VATICAN CITY (Reuters) - Pope Francis has the moral authority to sway public opinion over global warming and might attend the United Nations' Climate Change Conference (COP26) in Scotland, U.S. President Joe Biden's climate envoy John Kerry said on Saturday.
COP26 is being held in Glasgow in November and could accelerate measures by the world's biggest polluters to tackle climate change, a challenge which activists, scientists and world leaders say could ultimately endanger the planet.
"I think that his voice will be a very important voice leading up to and through the Glasgow conference, which I believe he intends to attend," Kerry told the official Vatican News outlet after meeting the pope.
There was no immediate confirmation of this from the Vatican.

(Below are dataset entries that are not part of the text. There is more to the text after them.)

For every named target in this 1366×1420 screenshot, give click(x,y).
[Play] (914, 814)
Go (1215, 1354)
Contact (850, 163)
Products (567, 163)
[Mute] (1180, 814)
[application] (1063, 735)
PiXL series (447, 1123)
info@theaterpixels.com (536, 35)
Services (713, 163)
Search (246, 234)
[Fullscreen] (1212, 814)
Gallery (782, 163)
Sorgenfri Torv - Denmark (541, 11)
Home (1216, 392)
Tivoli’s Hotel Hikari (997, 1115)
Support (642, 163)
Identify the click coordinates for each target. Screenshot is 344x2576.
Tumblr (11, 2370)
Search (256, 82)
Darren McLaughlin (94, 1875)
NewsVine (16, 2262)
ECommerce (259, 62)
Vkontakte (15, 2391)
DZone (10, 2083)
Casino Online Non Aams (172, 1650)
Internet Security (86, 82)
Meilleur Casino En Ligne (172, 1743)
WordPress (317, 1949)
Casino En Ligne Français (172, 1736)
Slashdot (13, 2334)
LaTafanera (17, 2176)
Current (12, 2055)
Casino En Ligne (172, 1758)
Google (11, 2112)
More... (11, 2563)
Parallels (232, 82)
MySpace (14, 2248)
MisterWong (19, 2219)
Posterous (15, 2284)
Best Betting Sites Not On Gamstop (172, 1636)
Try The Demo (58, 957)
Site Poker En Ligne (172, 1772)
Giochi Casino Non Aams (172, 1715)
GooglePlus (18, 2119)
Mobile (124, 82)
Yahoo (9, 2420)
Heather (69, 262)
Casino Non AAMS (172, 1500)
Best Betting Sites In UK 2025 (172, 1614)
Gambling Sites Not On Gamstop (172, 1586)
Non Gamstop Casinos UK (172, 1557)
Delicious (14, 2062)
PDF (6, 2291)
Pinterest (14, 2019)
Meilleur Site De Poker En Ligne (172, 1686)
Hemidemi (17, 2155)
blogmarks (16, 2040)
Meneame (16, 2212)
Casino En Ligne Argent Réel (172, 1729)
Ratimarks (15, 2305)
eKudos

"Because he is above politics and outside of the hurly-burly of day-to-day, national conflict, I think he can sort of shake people a little bit and bring them to the table with a better sense of our common obligation," Kerry added.
Kerry is mid-way through a week-long trip to Europe, meeting government officials and business leaders in Italy, Britain and Germany, as well as the Vatican City, ahead of the summit.
Francis has made many calls for environmental protection since becoming pope in 2013, and has repeatedly urged governments to take drastic measures to combat global warming and reduce the use of fossil fuels.
"We need everybody in this fight," Kerry said.